Tuesday, April 2, 2013 - 4:10pm to Wednesday, April 3, 2013 - 5:55pm
Location: 
Solarium

LAW & ECONOMICS WORKSHOP

presents

Professor Veronica Santarosa
University of Michigan Law School

Financing Long-Distance Trade Without Banks:
The Joint Liability Rule and Bills of Exchange in
18th-century France

Tuesday, April 2, 2013
4:10 – 6:00
Solarium (room FA2) – Falconer Hall
84 Queen’s Park

 

By the close of the seventeenth century international trade had expanded beyond the reach of the personal networks on which it had previously depended. How was long-distance trade among strangers financed without banks or international enforcement?  I argue that a particular seventeenth century legal innovation, the joint liability rule, enabled the medieval bill of exchange to become the dominant means of payment and credit in the early modern period, thus supporting an unparalleled expansion of trade.  The joint liability rule specified that every party who used a bill of exchange to pay for goods or settle a debt was liable for the face value of the bill if it was not paid at maturity.

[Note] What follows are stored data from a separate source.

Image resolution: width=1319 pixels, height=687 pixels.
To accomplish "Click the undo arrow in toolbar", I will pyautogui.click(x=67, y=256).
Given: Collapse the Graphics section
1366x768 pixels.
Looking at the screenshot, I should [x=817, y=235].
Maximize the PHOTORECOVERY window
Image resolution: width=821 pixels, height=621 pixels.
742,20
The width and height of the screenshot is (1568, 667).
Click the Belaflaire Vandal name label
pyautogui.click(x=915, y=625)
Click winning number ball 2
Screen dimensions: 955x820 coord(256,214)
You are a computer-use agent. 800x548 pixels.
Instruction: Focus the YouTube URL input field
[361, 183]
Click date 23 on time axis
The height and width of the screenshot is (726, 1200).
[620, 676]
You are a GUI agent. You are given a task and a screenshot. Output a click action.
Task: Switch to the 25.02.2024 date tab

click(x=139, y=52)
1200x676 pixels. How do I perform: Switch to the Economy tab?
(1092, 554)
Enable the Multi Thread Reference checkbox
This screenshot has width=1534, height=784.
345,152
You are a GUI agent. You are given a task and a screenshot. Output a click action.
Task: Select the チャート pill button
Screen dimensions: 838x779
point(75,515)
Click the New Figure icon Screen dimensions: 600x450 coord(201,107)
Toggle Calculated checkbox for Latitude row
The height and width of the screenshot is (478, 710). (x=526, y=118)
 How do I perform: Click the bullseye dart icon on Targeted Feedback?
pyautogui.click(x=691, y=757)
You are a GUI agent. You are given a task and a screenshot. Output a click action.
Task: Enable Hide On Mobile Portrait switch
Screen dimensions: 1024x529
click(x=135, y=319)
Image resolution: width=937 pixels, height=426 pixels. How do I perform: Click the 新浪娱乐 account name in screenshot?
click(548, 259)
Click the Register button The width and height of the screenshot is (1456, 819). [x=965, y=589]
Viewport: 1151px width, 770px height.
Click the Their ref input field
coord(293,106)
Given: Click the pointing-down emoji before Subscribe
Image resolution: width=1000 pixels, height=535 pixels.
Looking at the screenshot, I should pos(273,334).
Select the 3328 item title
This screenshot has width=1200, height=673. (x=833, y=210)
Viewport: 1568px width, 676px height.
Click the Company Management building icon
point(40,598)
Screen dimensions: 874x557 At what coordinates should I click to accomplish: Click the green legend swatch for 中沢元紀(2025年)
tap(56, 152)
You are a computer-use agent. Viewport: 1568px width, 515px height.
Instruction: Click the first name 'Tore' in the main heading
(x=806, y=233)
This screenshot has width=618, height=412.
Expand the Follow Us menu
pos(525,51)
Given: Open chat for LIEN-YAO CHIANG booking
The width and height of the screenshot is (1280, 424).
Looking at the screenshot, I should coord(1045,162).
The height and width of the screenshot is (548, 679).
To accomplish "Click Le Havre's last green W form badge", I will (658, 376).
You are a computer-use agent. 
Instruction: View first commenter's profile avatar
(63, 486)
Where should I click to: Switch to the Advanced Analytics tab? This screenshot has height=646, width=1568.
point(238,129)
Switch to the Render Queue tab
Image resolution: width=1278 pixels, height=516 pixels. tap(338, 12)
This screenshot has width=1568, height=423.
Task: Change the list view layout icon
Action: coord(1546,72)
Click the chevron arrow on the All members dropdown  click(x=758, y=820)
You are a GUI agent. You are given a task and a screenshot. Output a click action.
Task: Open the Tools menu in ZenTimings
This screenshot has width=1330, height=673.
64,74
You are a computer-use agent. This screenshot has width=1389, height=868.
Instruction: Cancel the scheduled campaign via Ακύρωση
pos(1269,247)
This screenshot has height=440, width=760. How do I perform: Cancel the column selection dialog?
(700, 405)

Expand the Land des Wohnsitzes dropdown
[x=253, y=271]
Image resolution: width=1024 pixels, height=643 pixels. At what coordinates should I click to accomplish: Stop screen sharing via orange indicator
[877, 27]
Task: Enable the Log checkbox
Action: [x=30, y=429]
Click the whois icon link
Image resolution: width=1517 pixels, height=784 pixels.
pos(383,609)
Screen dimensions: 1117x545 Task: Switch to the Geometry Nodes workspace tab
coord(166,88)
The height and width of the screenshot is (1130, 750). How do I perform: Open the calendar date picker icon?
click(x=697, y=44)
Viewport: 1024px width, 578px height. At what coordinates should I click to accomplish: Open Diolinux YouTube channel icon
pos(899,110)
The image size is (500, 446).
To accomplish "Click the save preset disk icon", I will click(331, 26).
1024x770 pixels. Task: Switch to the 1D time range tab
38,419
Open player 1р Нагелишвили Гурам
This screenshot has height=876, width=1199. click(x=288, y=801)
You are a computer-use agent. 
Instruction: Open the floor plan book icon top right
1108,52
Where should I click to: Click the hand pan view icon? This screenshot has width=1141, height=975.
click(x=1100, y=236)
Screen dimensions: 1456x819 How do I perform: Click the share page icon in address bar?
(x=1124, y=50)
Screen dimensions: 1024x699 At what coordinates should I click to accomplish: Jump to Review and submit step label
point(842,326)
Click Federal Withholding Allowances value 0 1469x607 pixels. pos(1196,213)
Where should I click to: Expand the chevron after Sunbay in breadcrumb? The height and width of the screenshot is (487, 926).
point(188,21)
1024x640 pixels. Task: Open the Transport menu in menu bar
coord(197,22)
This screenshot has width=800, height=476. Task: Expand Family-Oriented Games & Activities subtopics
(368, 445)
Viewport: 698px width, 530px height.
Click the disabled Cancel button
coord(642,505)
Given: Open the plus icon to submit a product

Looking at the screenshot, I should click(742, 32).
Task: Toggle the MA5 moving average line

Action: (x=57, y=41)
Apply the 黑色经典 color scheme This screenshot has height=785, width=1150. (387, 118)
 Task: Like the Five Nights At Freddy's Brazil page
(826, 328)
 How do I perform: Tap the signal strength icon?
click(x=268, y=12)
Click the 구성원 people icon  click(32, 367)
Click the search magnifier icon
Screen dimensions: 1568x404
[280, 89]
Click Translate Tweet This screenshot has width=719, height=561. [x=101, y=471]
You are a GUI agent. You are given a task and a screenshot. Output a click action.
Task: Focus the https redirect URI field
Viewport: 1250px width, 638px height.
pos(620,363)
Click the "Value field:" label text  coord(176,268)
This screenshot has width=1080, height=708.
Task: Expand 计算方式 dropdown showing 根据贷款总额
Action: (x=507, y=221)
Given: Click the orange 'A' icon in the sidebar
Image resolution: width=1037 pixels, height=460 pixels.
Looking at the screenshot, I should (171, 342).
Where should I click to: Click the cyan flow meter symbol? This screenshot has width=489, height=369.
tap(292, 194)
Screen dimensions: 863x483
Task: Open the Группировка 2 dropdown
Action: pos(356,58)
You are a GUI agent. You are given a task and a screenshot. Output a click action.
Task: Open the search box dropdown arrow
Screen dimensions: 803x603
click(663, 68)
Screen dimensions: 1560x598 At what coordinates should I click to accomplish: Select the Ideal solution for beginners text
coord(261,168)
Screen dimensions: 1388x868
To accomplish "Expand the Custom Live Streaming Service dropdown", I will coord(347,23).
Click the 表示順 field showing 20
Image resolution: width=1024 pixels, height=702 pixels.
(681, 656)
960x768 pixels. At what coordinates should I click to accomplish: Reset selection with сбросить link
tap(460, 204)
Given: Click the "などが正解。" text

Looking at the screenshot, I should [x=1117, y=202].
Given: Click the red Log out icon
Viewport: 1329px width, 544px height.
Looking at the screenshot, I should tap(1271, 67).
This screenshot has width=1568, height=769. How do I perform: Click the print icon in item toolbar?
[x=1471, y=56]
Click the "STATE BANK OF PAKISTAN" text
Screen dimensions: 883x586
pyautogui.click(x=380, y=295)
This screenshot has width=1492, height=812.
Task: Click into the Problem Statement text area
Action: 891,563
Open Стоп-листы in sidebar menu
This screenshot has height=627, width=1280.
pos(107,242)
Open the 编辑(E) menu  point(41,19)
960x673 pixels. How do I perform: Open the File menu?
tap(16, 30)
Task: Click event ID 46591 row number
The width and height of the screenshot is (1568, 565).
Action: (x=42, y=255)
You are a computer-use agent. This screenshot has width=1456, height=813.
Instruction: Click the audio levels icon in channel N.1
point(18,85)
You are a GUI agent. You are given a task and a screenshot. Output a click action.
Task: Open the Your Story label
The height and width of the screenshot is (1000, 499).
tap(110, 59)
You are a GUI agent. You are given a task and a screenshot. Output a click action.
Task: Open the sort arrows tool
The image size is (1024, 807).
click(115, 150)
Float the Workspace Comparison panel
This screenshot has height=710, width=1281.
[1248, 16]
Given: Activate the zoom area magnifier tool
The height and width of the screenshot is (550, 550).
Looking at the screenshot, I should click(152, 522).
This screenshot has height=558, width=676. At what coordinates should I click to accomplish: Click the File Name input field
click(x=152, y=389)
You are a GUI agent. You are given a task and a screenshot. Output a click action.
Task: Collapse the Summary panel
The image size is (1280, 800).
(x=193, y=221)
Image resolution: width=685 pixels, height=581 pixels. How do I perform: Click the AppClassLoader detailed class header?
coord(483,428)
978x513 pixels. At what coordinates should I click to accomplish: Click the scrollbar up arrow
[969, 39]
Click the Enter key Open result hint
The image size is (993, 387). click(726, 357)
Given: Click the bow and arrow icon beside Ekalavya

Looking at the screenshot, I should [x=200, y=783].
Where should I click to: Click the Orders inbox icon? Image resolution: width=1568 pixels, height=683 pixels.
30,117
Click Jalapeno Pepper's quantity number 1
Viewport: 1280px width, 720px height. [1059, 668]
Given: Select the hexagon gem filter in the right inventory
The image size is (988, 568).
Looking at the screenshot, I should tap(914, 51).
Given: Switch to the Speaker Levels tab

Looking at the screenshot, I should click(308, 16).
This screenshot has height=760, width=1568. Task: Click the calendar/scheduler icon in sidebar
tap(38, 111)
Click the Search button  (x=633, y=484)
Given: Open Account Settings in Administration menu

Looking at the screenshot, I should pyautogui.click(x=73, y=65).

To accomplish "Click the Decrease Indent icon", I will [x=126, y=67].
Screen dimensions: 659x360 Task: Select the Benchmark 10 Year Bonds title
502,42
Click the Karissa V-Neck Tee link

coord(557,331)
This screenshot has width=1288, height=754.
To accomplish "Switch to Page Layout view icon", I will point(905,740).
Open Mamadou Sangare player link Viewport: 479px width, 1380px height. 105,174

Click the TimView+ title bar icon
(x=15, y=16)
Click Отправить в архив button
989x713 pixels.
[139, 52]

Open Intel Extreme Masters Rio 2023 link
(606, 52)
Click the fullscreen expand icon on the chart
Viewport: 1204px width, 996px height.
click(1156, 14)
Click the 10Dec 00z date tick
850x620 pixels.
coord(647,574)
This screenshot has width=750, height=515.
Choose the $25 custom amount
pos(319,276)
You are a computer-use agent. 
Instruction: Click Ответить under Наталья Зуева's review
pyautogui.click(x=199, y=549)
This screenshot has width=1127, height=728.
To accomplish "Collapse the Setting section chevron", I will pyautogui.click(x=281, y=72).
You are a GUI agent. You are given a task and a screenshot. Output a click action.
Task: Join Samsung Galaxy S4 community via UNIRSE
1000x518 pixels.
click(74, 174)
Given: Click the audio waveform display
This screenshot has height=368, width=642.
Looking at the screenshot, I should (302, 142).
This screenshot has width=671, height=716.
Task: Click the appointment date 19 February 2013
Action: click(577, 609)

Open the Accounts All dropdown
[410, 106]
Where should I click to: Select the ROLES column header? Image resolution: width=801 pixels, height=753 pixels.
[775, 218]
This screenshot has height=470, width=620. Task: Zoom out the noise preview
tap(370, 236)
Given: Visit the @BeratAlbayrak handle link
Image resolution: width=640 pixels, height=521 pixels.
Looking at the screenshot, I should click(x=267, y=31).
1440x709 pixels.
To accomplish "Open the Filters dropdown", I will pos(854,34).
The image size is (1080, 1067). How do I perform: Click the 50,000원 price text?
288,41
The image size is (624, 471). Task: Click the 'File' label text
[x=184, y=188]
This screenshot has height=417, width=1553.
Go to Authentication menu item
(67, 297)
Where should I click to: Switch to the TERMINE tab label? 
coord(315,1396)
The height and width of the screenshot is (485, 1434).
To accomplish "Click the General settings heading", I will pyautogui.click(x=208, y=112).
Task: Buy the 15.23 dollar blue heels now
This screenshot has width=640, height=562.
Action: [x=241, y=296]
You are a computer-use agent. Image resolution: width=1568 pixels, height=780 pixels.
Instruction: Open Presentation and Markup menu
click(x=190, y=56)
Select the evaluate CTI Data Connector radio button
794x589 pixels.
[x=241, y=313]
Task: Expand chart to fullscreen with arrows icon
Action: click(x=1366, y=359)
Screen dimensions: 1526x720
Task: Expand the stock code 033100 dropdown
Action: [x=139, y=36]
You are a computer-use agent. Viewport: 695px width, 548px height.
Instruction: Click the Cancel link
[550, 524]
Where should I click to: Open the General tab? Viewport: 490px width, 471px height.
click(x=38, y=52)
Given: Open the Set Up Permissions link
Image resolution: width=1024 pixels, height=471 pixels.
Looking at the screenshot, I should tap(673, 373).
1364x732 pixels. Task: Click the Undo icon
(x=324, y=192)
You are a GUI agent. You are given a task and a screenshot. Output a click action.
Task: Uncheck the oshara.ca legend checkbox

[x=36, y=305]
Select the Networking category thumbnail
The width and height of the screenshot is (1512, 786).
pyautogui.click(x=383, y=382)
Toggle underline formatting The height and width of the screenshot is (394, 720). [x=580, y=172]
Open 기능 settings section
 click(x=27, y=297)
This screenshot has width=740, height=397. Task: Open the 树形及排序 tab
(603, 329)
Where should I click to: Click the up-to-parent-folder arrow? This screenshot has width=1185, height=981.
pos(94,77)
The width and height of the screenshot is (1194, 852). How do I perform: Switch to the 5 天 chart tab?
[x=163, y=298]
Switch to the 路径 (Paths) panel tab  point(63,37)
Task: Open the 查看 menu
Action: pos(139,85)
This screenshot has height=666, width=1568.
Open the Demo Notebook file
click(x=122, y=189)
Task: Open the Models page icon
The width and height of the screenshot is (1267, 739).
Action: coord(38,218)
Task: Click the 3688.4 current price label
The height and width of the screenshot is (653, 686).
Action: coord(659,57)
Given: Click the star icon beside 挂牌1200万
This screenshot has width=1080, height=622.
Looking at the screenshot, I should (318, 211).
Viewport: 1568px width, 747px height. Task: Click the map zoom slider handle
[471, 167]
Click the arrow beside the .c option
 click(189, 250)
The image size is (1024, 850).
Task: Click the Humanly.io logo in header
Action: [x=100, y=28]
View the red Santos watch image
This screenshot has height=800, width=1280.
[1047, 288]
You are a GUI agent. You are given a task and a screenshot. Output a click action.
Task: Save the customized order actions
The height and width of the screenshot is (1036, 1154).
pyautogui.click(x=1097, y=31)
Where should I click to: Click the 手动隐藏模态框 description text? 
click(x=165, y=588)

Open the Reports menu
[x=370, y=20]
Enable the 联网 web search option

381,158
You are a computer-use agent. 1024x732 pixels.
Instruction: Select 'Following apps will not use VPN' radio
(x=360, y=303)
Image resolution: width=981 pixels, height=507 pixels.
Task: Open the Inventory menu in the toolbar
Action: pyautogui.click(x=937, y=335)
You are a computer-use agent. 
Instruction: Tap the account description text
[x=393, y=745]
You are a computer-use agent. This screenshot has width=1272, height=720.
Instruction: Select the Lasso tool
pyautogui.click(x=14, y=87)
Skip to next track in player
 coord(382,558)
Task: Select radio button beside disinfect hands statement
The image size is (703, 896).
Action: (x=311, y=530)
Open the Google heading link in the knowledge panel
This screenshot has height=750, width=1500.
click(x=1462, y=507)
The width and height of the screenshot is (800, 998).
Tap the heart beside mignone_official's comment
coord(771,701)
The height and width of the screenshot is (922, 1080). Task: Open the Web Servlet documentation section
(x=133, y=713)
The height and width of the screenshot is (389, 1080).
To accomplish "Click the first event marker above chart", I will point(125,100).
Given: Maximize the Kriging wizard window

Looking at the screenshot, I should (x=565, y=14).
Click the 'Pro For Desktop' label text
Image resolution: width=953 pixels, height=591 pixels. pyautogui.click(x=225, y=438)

This paper examines the role that joint liability played in ameliorating three fundamental problems in long-distance trade finance: moral hazard between issuers and payers, adverse selection in the market for bills, and imperfect enforcement of international contracts. To this end, I have compiled a new dataset spanning the period from 1780 to 1790 that includes thousands of original bills of exchange, notices of defaulted bills, court records, and business letters of Maison Roux, a large French merchant house. I show that the joint liability rule put in place a formal mechanism that linked otherwise distinct personal networks so that trade could expand beyond the limits any single network could support. Despite evidence of ongoing problems of adverse selection and moral hazard, my findings demonstrate that bills of exchange worked to broaden trade in the sense that agents used them across business networks.

Veronica Santarosa is an Assistant Professor of Law at the University of Michigan. Prof. Santarosa holds a BA in economics from Ibmec Business School in Brazil, an LLB from the University of Sao Paulo, an EMLE from the University of Hamburg, and an LLM and a PhD in economics, both from Yale University.